May 20th, 2011


What is success...?

Earlier this week, Publisher's Marketplace chose to include in their newsletter a follow up on last years big BEA Buzz books. Apparently, they do this every  year. In the newsletter, they revealed bookscan #s for each title.

And boy, did I cringe.

It's not that these numbers aren't fairly easy to get a hold of-- most publishing professionals have access to bookscan, either themselves or through an associate. But I do think a lot of PM users don't, in fact, have access, or if they do, they wouldn't have thought to run to bookscan and look up these specific numbers.

Alas, the numbers were served up on a silver platter to anyone who paid this month's $20 membership fee. The numbers weren't all that impressive for most of the titles. In fact, PM led into the YA titles by saying, "There were fewer standouts among last year's YA buzz panel selections..." A couple of the titles did well, but the other three had what appears to be low numbers.

The thing is, though, PM gave these numbers little to no context. We don't know what they sold for, advance-wise (or we may have just a vague idea of it via the deal listing), we usually don't know what the print run was,  and they also didn't point out that while these books were "last year's" buzz books, they actually all released between September and November, so they've only been out 6-7 months. We have no idea if the sales are increasing and building or dropping off.

In any case, the whole thing prompted a discussion in one of my writer's groups in which someone asked... are those numbers good or bad? What IS a good number?

To which I said... it's all about the context.  One of the maddening things about being an author is that you rarely actually KNOW what your publisher is hoping or expecting out of your book. You can draw your own conclusions based upon your advance size, the print run, the publicity (or lack of)...  but it's unlikely anyone will ever voluntarily come out and say, "hey, we really need this title to sell 20,000 copies." 

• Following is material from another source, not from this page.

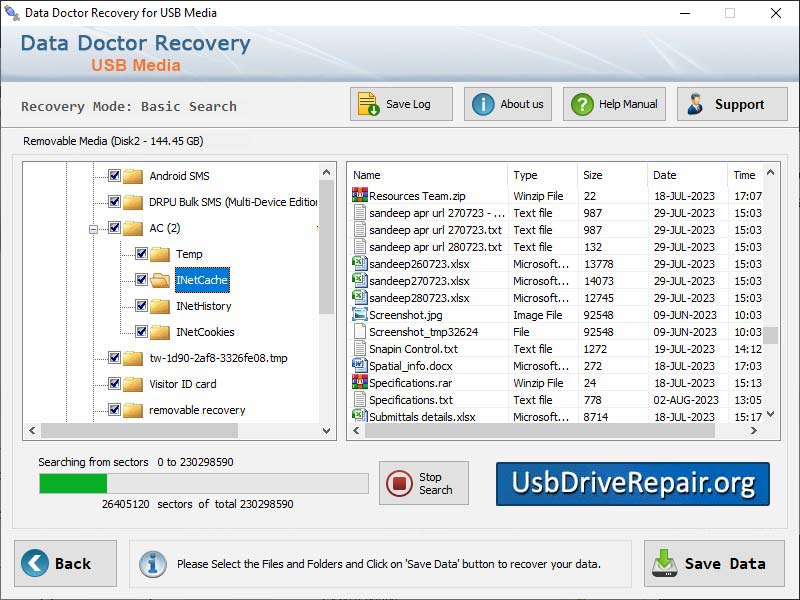Open the UsbDriveRepair.org link
The width and height of the screenshot is (800, 600).
click(632, 484)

And that is crazy making. It's like going on a date with a guy who plays coy and all you can think is DOES HE LIKE ME? Or did he expect me to be prettier? Funnier? WHY DOES HE HAVE TO BE SO MYSTERIOUS? Maybe I should ASK him if he likes me. Then at least I'll know. But what if I don't like the answer? Then I can't go back and unask the question. Then i KNOW he doesn't like me.

And that's it... really. You want to come right out and ask your publisher... "So, are you guys happy with the sales, or what?" but you'll be afraid to because.... what if they say no? Will that one word answer define you, and the way you feel about your career?

There are some books that are pretty clear, runaway successes. I believe John Green once said his advance for LOOKING FOR ALASKA was $7,000 (someone correct me if I'm wrong!). He went on to win the printz and become... well... John Green. When he sits down with his publisher, I rather doubt he's wondering DO THEY THINK I AM PRETTY? (Okay, I should drop the metaphor...).

It's the enormous grey area that is harder to understand, harder to come to terms with. If you get a $25,000 advance and sell 10,000 hardcover books that first year, netting around $15,000 toward the advance and the paperback is coming out soon.... is that good? Or bad? Are they disapointed or pleased? 

If you got a $500,000 advance and you sell 100,000 hardcover copies the first year out of the gate... is THAT good? Or bad?

The short answer is... I can't tell you, and maybe YOU won't even know either. Some editors may be forthcoming and helpful about this information if asked, but others may not be allowed to share key details, or may simply not have the information readily available.

The eventual goal is to earn out, yes. But it's more than that. It's to grow with each book. For sales to continually improve, for you to keep finding more and more readers.

And that's why I cringed when I saw five authors' sales blasted widely. Because there wasn't enough context to know if those books were successful, and because behind those five books are five authors who may not know either.